Saya mengakui, menyadarkan orang untuk merawat hutan itu sangat sulit. Pernah suatu ketika, saya hadir dalam musyawarah dusun untuk membicarakan usulan dusun kami yang hendak dimasukkan dalam Rencana Kerja Pemerintah (RKP) Desa selama satu tahun. Saat itu, saya mengusulkan agar ada upaya antisipasi banjir dengan melakukan pelarangan penebangan pohon di Desa Malitu.
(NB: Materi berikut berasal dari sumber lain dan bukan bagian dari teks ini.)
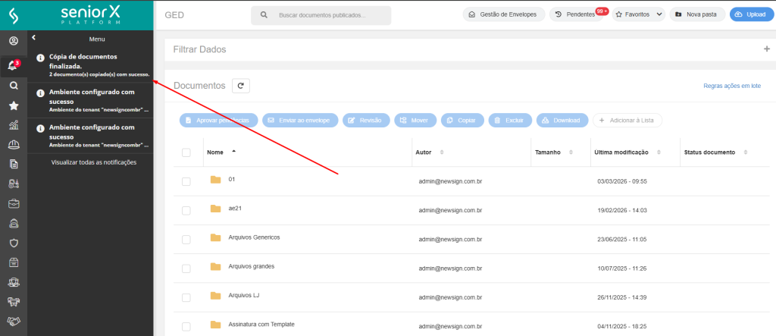This screenshot has width=776, height=336.
Task: Open the shield icon in sidebar
Action: 13,243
Tapi, sayang sekali, aspirasi saya sebagai perempuan mendapatkan penolakan dari beberapa orang yang hadir saat itu. Saya mendapatkan cemoohan dan perlakuan tendensius dari peserta musyawarah lain. Menurut mereka, menebang pohon sudah menjadi kebiasaan masyarakat sejak lama karena dari sanalah mereka bisa mendapatkan uang. Dari sana, saya mencoba bertahan dengan alasan saya yang cukup rasional untuk melarang penebangan pohon.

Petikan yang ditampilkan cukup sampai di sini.